§ **YOUR INSTRUCTIONS**
Once the pictures are set aside, copy the records below exactly as they stand.
....
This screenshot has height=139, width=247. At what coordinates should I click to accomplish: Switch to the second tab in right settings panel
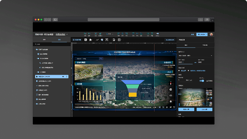click(x=205, y=45)
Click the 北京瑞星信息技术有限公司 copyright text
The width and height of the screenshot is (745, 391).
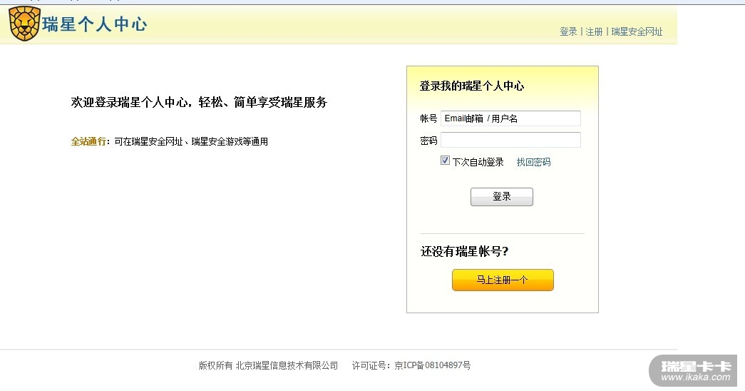coord(287,365)
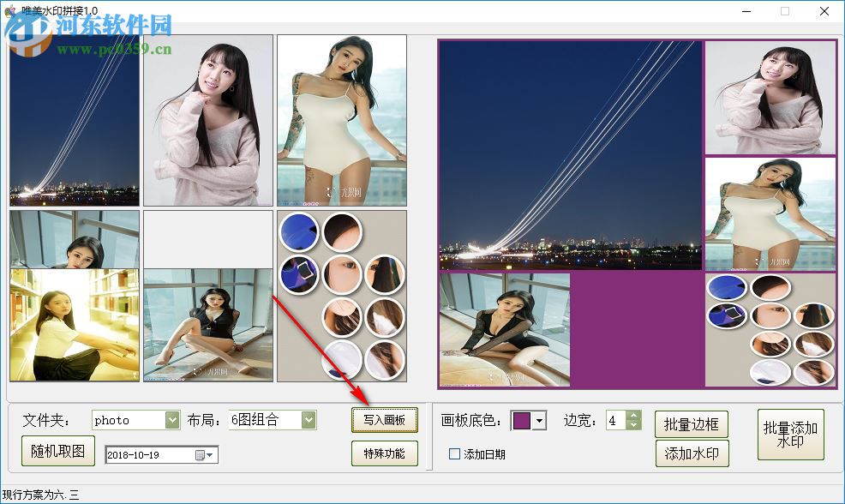845x504 pixels.
Task: Click the spinner up arrow next to 边宽
Action: [634, 415]
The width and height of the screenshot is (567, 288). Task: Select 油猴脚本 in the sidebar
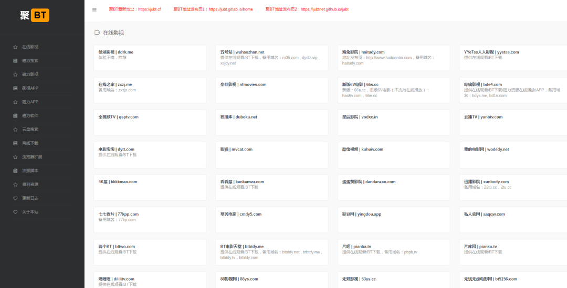[30, 170]
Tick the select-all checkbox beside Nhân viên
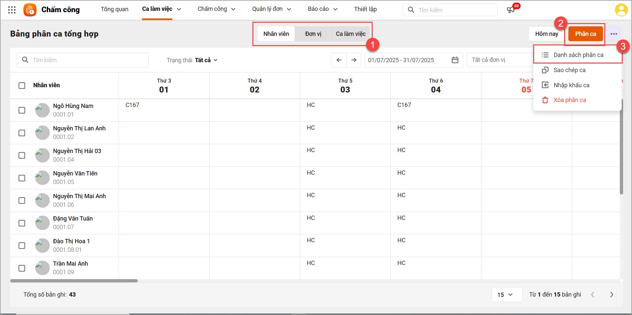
....
§ **SOLUTION FOR THIS PROBLEM**
This screenshot has height=139, width=247. At what coordinates should I click to accomplish: Switch to the second tab in right settings panel
click(x=205, y=45)
Click the 北京瑞星信息技术有限公司 copyright text
The width and height of the screenshot is (745, 391).
coord(287,365)
845x504 pixels.
Task: Click the spinner up arrow next to 边宽
Action: [634, 415]
The width and height of the screenshot is (567, 288). Task: Select 油猴脚本 in the sidebar
[30, 170]
Tick the select-all checkbox beside Nhân viên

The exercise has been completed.